In the fib Model Code for Concrete Structures 2010, fibre-reinforced concrete (FRC) is recognized as a new material for structures. This introduction will favour forthcoming structural applications because the need of adopting new design concepts and the lack of international building codes have significantly limited its use up to now. In the code, considerable effort has been devoted to introducing a material classification to standardize performance-based production and stimulate an open market for every kind of fibre, favouring the rise of a new technological player: the composite producer.
Starting from standard classification, the simple constitutive models introduced allow the designer to identify effective constitutive laws for design, trying to take into account the major contribution in terms of performance and providing good orientation for structural uses. Basic new concepts such as structural characteristic length and new factors related to fibre distribution and structural redistribution benefits are taken into account. A few examples of structural design starting from the constitutive laws identified are briefly shown.

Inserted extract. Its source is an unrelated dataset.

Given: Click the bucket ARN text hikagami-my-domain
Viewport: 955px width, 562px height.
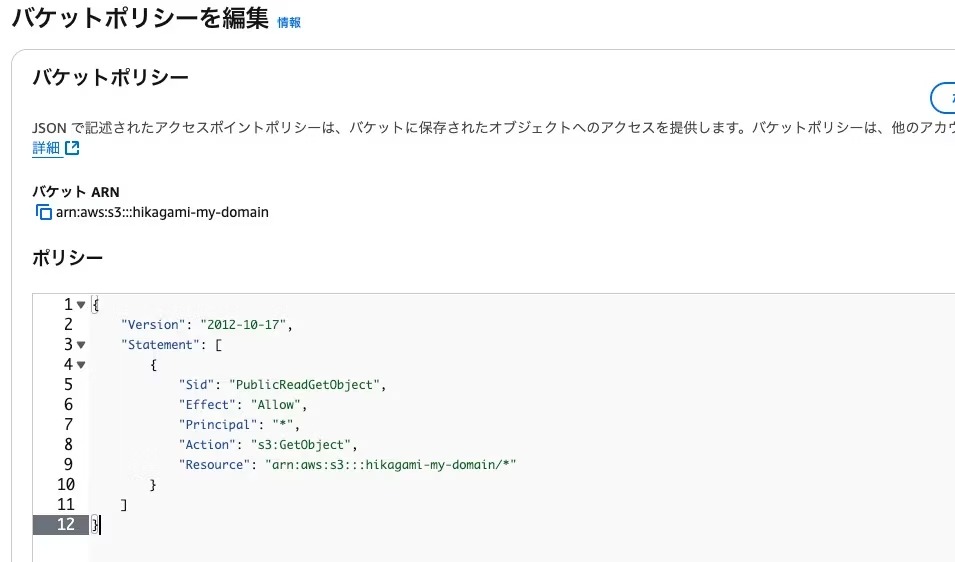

FRC can be regarded as a special concrete characterized by a certain toughness after cracking. For this reason, the most important constitutive law introduced is the stress-crack opening response in uniaxial tension. A wide discussion of the constitutive models introduced to describe this behaviour, which controls all the main contributions of fibres for a prevailing mode I crack propagation, is proposed. The validity of the models is discussed with reference to ordinary cross-sections as well as thin-walled elements by adopting plane section or finite element models.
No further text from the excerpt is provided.